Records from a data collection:
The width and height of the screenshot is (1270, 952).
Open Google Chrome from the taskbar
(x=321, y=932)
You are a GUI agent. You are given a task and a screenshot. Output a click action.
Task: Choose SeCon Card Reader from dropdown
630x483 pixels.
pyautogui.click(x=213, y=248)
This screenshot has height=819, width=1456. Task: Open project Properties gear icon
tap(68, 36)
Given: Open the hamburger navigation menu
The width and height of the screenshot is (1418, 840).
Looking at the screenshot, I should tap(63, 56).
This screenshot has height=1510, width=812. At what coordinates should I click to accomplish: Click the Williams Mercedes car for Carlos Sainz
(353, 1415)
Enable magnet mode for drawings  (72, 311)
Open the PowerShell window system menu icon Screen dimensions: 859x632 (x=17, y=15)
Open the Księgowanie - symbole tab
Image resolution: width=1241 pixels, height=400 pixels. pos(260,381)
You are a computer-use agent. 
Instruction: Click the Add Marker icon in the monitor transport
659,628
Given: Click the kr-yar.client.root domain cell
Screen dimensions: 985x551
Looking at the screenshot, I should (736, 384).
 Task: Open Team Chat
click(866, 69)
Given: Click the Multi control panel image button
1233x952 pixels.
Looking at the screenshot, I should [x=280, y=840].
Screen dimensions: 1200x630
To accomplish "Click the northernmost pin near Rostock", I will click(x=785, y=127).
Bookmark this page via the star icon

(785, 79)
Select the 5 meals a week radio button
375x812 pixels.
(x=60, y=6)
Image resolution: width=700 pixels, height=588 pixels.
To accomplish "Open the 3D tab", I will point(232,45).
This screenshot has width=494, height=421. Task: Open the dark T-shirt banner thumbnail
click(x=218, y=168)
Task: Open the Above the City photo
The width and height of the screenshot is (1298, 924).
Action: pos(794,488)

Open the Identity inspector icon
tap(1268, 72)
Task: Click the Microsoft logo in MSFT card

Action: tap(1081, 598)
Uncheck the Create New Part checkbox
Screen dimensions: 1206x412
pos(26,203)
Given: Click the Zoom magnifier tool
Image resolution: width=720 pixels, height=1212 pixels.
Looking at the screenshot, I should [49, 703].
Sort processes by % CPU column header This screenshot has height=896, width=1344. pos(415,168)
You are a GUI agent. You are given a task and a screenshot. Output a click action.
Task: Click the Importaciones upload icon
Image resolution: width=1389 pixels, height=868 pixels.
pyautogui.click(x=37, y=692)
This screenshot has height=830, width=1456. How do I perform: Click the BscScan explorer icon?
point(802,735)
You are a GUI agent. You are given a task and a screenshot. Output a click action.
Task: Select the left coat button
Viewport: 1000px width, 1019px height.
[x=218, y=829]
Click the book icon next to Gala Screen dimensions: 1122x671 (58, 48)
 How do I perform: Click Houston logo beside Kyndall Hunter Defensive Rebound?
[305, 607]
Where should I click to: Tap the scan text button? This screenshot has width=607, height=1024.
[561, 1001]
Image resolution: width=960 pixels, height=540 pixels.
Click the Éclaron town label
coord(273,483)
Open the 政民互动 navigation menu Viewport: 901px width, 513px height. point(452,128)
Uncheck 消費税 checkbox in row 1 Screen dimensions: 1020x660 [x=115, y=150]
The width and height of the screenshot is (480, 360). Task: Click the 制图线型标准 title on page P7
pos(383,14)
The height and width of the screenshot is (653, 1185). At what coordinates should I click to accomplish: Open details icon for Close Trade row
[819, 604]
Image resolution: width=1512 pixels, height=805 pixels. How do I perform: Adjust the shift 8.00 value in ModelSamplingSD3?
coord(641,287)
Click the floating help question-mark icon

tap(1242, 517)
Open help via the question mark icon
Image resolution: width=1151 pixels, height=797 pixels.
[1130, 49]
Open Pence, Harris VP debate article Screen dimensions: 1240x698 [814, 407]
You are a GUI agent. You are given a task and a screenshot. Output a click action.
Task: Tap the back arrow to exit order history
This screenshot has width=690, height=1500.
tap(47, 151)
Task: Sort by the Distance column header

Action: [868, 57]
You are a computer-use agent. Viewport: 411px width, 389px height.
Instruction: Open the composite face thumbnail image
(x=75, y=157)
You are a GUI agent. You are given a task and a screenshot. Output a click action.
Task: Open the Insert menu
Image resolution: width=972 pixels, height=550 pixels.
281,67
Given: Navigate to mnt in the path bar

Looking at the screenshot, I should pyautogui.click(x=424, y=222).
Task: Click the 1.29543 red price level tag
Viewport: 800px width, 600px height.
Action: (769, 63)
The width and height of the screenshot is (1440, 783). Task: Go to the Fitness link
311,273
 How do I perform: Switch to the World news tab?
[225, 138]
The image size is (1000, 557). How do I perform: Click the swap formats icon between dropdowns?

Objective:
Copy out every line of the material above word for word, without changing anything.

In response:
The width and height of the screenshot is (1270, 952).
Open Google Chrome from the taskbar
(x=321, y=932)
You are a GUI agent. You are given a task and a screenshot. Output a click action.
Task: Choose SeCon Card Reader from dropdown
630x483 pixels.
pyautogui.click(x=213, y=248)
This screenshot has height=819, width=1456. Task: Open project Properties gear icon
tap(68, 36)
Given: Open the hamburger navigation menu
The width and height of the screenshot is (1418, 840).
Looking at the screenshot, I should tap(63, 56).
This screenshot has height=1510, width=812. At what coordinates should I click to accomplish: Click the Williams Mercedes car for Carlos Sainz
(353, 1415)
Enable magnet mode for drawings  (72, 311)
Open the PowerShell window system menu icon Screen dimensions: 859x632 (x=17, y=15)
Open the Księgowanie - symbole tab
Image resolution: width=1241 pixels, height=400 pixels. pos(260,381)
You are a computer-use agent. 
Instruction: Click the Add Marker icon in the monitor transport
659,628
Given: Click the kr-yar.client.root domain cell
Screen dimensions: 985x551
Looking at the screenshot, I should (736, 384).
 Task: Open Team Chat
click(866, 69)
Given: Click the Multi control panel image button
1233x952 pixels.
Looking at the screenshot, I should [x=280, y=840].
Screen dimensions: 1200x630
To accomplish "Click the northernmost pin near Rostock", I will click(x=785, y=127).
Bookmark this page via the star icon

(785, 79)
Select the 5 meals a week radio button
375x812 pixels.
(x=60, y=6)
Image resolution: width=700 pixels, height=588 pixels.
To accomplish "Open the 3D tab", I will point(232,45).
This screenshot has width=494, height=421. Task: Open the dark T-shirt banner thumbnail
click(x=218, y=168)
Task: Open the Above the City photo
The width and height of the screenshot is (1298, 924).
Action: pos(794,488)

Open the Identity inspector icon
tap(1268, 72)
Task: Click the Microsoft logo in MSFT card

Action: tap(1081, 598)
Uncheck the Create New Part checkbox
Screen dimensions: 1206x412
pos(26,203)
Given: Click the Zoom magnifier tool
Image resolution: width=720 pixels, height=1212 pixels.
Looking at the screenshot, I should [49, 703].
Sort processes by % CPU column header This screenshot has height=896, width=1344. pos(415,168)
You are a GUI agent. You are given a task and a screenshot. Output a click action.
Task: Click the Importaciones upload icon
Image resolution: width=1389 pixels, height=868 pixels.
pyautogui.click(x=37, y=692)
This screenshot has height=830, width=1456. How do I perform: Click the BscScan explorer icon?
point(802,735)
You are a GUI agent. You are given a task and a screenshot. Output a click action.
Task: Select the left coat button
Viewport: 1000px width, 1019px height.
[x=218, y=829]
Click the book icon next to Gala Screen dimensions: 1122x671 (58, 48)
 How do I perform: Click Houston logo beside Kyndall Hunter Defensive Rebound?
[305, 607]
Where should I click to: Tap the scan text button? This screenshot has width=607, height=1024.
[561, 1001]
Image resolution: width=960 pixels, height=540 pixels.
Click the Éclaron town label
coord(273,483)
Open the 政民互动 navigation menu Viewport: 901px width, 513px height. point(452,128)
Uncheck 消費税 checkbox in row 1 Screen dimensions: 1020x660 [x=115, y=150]
The width and height of the screenshot is (480, 360). Task: Click the 制图线型标准 title on page P7
pos(383,14)
The height and width of the screenshot is (653, 1185). At what coordinates should I click to accomplish: Open details icon for Close Trade row
[819, 604]
Image resolution: width=1512 pixels, height=805 pixels. How do I perform: Adjust the shift 8.00 value in ModelSamplingSD3?
coord(641,287)
Click the floating help question-mark icon

tap(1242, 517)
Open help via the question mark icon
Image resolution: width=1151 pixels, height=797 pixels.
[1130, 49]
Open Pence, Harris VP debate article Screen dimensions: 1240x698 [814, 407]
You are a GUI agent. You are given a task and a screenshot. Output a click action.
Task: Tap the back arrow to exit order history
This screenshot has width=690, height=1500.
tap(47, 151)
Task: Sort by the Distance column header

Action: [868, 57]
You are a computer-use agent. Viewport: 411px width, 389px height.
Instruction: Open the composite face thumbnail image
(x=75, y=157)
You are a GUI agent. You are given a task and a screenshot. Output a click action.
Task: Open the Insert menu
Image resolution: width=972 pixels, height=550 pixels.
281,67
Given: Navigate to mnt in the path bar

Looking at the screenshot, I should pyautogui.click(x=424, y=222).
Task: Click the 1.29543 red price level tag
Viewport: 800px width, 600px height.
Action: (769, 63)
The width and height of the screenshot is (1440, 783). Task: Go to the Fitness link
311,273
 How do I perform: Switch to the World news tab?
[225, 138]
The image size is (1000, 557). How do I perform: Click the swap formats icon between dropdowns?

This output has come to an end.